| Work item |
Look for the line that has "Select the Crop" in the material below; please repeat it and every line after it, exactly, up to and including the line that has "How do I perform: Click", and nothing else.

**** Source material

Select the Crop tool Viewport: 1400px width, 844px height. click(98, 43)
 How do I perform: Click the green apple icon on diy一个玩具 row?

********
**** Source material

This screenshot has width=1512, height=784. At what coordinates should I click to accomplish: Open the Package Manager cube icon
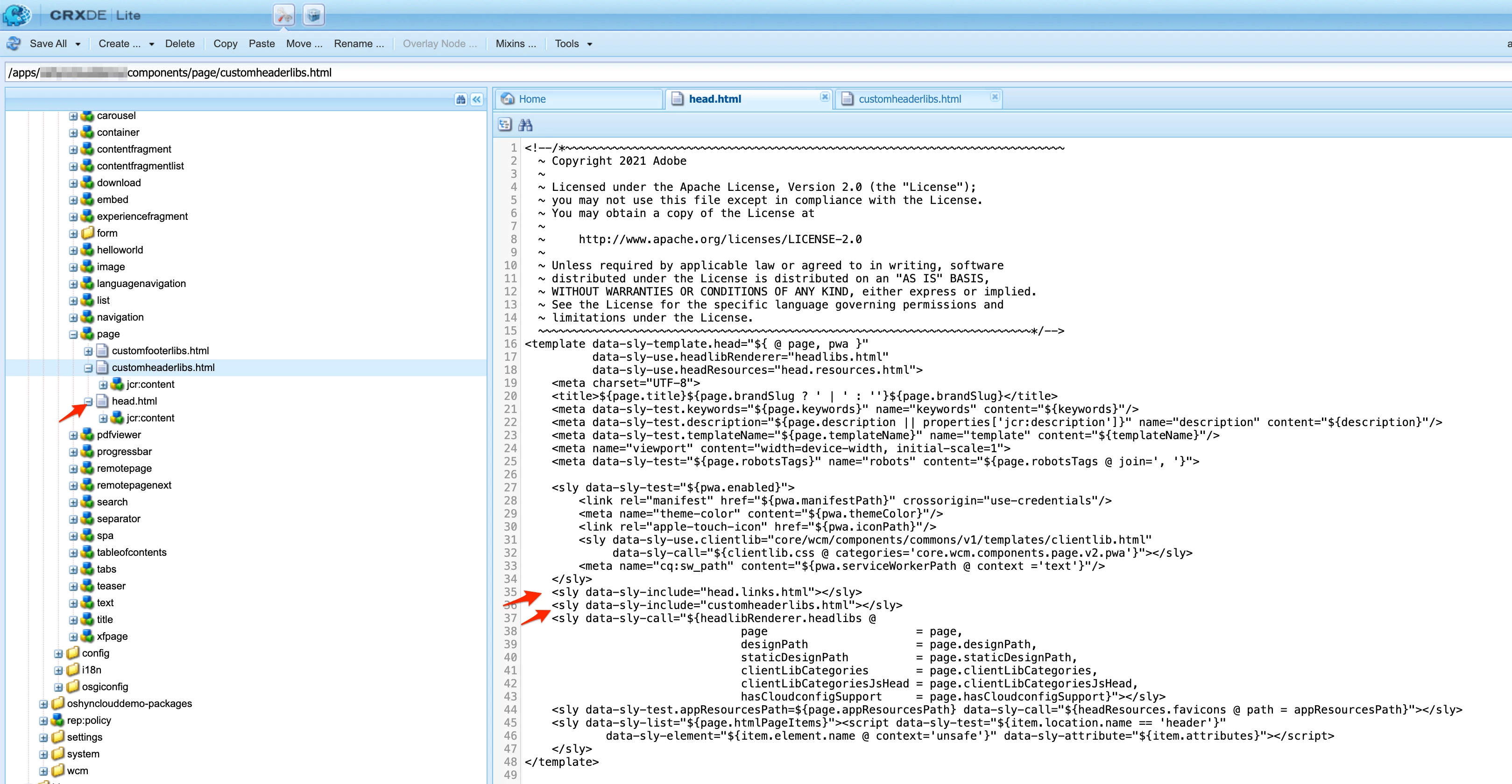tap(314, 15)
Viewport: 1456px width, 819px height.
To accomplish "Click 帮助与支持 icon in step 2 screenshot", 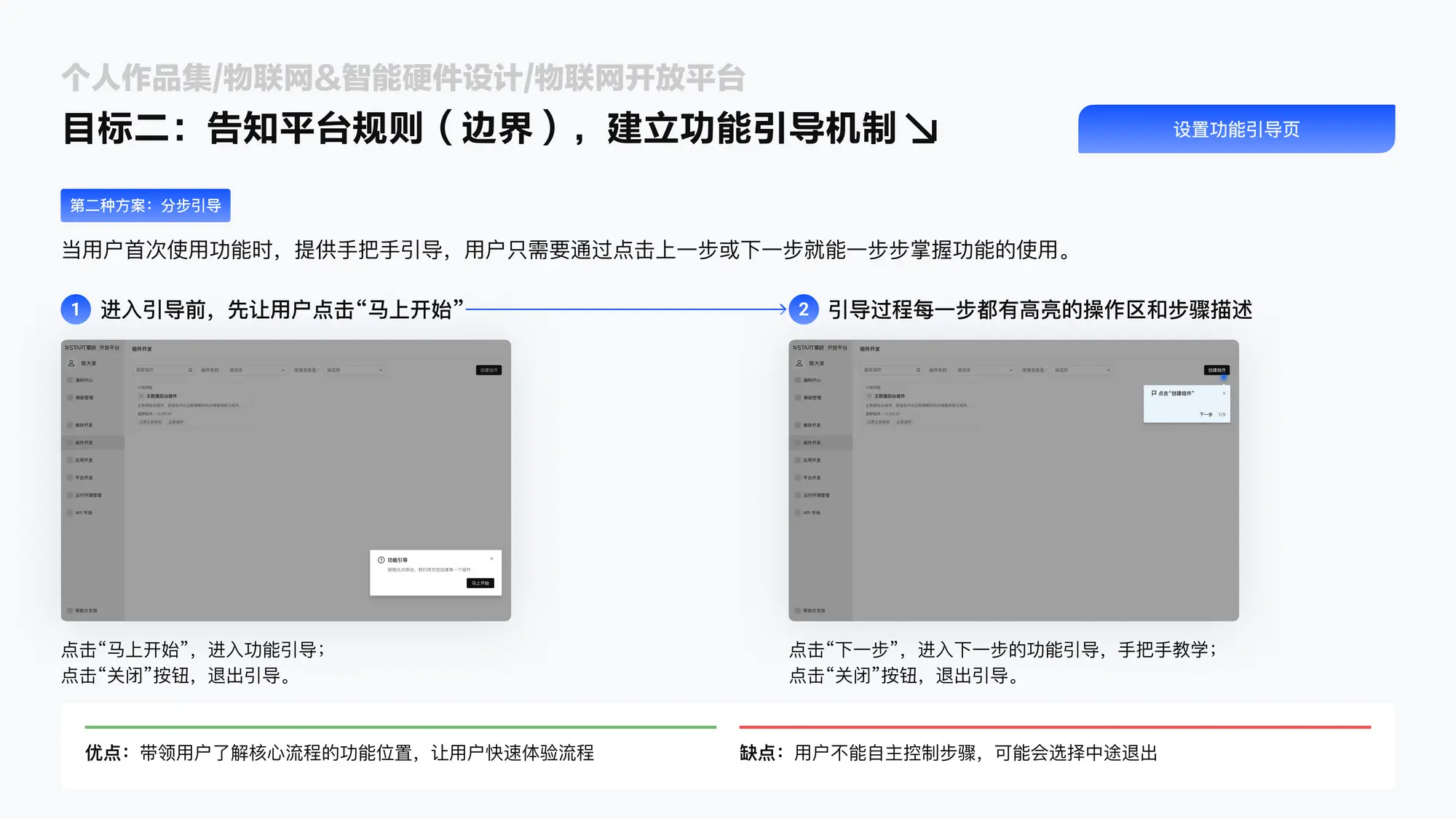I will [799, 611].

********

| Problem solution |
Select the Crop tool Viewport: 1400px width, 844px height. click(98, 43)
 How do I perform: Click the green apple icon on diy一个玩具 row?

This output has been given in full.